Since the war, however, Britain has lost that position. It is nothing like as powerful. To put it into perspective, if Britain during the Second World War was an equal in some ways superior competitor to Nazi Germany as a global power, its relative decline today would make it the relative equal to (drumroll please) Mussolini’s Italy.

In relative global production and military capability today the UK deploys and can maintain forces that compare relatively well to what Italy could do between 1940 and 1943. This, however, is not a vision of itself that British politicians want to face, and instead the rhetoric returns to the false myth of the Blitz spirit and plucky Britain, as if somehow by magic the country can make itself more important in the world through determination and commitment.

It cannot and it will not. Britain is not a smaller version of the power it was between 1939 and 1945, it is a completely different and far less powerful force.

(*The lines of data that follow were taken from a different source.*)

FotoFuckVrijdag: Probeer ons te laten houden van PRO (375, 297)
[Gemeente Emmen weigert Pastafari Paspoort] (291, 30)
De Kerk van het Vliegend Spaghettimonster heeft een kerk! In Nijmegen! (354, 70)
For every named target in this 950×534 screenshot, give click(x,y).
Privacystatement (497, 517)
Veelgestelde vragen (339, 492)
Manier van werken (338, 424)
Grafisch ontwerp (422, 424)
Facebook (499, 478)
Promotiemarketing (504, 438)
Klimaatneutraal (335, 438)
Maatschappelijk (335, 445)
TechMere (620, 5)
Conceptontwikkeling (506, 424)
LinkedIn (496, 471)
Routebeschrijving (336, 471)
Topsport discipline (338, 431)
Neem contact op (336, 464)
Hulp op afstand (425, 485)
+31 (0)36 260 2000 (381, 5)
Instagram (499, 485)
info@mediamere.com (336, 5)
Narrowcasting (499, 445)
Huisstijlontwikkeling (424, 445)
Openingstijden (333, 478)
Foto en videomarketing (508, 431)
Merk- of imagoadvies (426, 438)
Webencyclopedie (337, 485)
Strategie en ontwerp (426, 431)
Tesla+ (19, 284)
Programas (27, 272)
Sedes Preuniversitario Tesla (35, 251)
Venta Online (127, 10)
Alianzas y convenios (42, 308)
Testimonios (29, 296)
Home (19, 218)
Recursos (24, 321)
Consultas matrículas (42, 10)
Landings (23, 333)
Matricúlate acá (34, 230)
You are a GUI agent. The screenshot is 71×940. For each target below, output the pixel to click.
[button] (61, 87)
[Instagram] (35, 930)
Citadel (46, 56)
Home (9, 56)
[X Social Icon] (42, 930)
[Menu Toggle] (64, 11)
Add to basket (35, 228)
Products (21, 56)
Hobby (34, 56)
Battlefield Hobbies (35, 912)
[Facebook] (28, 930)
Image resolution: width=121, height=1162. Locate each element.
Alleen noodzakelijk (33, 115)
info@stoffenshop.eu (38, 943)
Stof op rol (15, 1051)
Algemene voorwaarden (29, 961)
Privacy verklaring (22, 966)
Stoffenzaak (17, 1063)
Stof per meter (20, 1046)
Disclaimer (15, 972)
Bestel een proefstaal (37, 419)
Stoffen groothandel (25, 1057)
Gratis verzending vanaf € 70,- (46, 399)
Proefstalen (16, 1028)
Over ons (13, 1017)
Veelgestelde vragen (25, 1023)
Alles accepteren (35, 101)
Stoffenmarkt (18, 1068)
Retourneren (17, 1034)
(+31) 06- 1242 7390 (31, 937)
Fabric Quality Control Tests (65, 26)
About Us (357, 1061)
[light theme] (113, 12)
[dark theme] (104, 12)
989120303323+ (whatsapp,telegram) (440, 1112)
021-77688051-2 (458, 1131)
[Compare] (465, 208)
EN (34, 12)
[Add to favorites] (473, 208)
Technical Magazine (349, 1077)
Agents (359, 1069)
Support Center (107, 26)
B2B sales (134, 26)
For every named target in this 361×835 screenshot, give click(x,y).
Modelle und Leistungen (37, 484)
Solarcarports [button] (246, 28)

The only benefit of Brexit would be if the UK understood from it that it is not a global power

It’s a shame that this cannot be understood, as it might actually lead to one of the few positive results that could come from Brexit. The idea that leaving the European Union should be used as a justification to try and play a militarized role in the Pacific is frankly silly. The only benefit of Brexit would be if the UK understood from it that it is not a global power anymore and has the opportunity to realign its ambitions to match its actual position.

Britain should be a regional power, with a few areas of excellence (high-tech and cyber) not wasting resources sailing around the globe frantically pretending to be needed when it’s not.

The UK cannot recreate the resilience of the plucky ‘few of 1940 in the world today — because the plucky few never existed in the first place.